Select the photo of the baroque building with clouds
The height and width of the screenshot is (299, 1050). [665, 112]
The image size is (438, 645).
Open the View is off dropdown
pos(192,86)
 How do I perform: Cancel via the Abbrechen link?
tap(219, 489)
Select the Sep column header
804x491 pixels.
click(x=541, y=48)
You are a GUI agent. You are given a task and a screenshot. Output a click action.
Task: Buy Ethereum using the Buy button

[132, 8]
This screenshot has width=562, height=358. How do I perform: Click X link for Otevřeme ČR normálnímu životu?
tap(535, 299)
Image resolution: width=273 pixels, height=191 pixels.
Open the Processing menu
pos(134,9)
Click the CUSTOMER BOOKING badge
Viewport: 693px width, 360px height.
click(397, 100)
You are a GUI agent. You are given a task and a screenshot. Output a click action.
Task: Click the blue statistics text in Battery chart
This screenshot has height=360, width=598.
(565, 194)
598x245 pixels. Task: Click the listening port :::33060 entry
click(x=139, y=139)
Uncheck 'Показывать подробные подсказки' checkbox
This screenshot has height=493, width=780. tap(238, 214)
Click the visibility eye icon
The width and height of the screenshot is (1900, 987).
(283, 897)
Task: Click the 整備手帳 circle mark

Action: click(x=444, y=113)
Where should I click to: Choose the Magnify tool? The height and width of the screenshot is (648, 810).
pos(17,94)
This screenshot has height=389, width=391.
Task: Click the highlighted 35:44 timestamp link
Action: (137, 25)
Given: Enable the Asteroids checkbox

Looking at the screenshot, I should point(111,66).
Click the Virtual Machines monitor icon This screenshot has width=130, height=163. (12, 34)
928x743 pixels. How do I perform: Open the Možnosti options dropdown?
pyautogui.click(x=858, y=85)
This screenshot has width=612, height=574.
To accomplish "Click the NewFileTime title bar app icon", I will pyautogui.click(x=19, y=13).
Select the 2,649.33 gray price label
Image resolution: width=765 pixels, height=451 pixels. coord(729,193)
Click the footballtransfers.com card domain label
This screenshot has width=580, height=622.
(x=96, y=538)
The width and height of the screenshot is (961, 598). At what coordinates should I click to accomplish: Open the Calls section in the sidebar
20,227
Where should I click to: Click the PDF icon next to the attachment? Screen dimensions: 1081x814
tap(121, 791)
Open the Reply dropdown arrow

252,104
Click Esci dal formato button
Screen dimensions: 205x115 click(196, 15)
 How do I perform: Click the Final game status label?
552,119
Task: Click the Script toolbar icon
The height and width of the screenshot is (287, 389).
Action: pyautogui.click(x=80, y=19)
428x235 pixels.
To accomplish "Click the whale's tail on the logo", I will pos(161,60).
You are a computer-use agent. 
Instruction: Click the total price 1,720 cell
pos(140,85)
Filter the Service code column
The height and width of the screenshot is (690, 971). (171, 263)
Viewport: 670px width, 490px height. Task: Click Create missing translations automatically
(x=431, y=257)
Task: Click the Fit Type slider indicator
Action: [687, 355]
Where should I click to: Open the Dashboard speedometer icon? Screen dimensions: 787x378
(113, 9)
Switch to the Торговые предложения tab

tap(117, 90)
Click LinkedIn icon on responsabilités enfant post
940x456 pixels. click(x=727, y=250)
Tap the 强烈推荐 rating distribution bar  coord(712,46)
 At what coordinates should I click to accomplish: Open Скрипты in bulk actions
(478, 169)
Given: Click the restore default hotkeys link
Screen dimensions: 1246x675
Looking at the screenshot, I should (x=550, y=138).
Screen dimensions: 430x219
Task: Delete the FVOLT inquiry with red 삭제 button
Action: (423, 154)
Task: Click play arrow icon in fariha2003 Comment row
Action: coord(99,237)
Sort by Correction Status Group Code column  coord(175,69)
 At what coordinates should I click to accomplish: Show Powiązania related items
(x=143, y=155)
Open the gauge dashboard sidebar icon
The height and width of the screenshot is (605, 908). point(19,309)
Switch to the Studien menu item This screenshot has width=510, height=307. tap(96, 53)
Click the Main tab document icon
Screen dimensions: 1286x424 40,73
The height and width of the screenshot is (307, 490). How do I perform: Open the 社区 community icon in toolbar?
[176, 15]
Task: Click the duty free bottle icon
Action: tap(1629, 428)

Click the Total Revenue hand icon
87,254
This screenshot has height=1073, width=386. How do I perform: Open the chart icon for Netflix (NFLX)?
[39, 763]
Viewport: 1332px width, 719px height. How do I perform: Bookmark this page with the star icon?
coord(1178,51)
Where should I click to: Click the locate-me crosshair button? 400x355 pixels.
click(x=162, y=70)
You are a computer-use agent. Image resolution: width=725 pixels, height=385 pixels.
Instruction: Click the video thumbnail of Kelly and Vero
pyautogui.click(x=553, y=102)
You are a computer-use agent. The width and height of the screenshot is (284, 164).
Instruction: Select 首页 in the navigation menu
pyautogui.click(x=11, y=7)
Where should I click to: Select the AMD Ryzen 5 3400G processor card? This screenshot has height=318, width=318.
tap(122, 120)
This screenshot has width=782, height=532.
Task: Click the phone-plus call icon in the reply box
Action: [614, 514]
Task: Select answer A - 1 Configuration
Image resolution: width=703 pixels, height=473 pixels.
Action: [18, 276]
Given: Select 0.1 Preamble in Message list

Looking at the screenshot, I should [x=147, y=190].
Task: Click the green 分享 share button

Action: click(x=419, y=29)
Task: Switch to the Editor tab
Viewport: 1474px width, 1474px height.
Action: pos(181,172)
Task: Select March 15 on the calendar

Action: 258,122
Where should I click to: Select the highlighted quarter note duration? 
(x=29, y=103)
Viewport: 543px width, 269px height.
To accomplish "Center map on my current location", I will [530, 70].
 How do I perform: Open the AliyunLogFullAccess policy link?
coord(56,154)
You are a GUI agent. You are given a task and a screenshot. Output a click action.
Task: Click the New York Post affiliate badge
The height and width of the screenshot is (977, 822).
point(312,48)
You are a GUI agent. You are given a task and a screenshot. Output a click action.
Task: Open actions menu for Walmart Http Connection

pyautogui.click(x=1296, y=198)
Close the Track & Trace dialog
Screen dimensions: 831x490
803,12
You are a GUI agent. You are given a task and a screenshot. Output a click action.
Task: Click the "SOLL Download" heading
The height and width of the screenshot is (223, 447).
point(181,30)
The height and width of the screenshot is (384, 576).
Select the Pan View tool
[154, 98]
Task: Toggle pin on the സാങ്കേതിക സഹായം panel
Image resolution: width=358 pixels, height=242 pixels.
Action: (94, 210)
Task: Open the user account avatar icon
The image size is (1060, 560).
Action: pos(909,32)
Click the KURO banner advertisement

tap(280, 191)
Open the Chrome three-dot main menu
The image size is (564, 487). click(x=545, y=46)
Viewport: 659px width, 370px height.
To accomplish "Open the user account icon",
•••••
| What you will do |
Repeat, word for word, the lines above between the line holding "The height and width of the screenshot is (287, 389)." and the line holding "Sort by Correction", inclusive; omit everything else.

| Exercise output |
The height and width of the screenshot is (287, 389).
Action: pyautogui.click(x=80, y=19)
428x235 pixels.
To accomplish "Click the whale's tail on the logo", I will pos(161,60).
You are a computer-use agent. 
Instruction: Click the total price 1,720 cell
pos(140,85)
Filter the Service code column
The height and width of the screenshot is (690, 971). (171, 263)
Viewport: 670px width, 490px height. Task: Click Create missing translations automatically
(x=431, y=257)
Task: Click the Fit Type slider indicator
Action: [687, 355]
Where should I click to: Open the Dashboard speedometer icon? Screen dimensions: 787x378
(113, 9)
Switch to the Торговые предложения tab

tap(117, 90)
Click LinkedIn icon on responsabilités enfant post
940x456 pixels. click(x=727, y=250)
Tap the 强烈推荐 rating distribution bar  coord(712,46)
 At what coordinates should I click to accomplish: Open Скрипты in bulk actions
(478, 169)
Given: Click the restore default hotkeys link
Screen dimensions: 1246x675
Looking at the screenshot, I should (x=550, y=138).
Screen dimensions: 430x219
Task: Delete the FVOLT inquiry with red 삭제 button
Action: (423, 154)
Task: Click play arrow icon in fariha2003 Comment row
Action: coord(99,237)
Sort by Correction Status Group Code column  coord(175,69)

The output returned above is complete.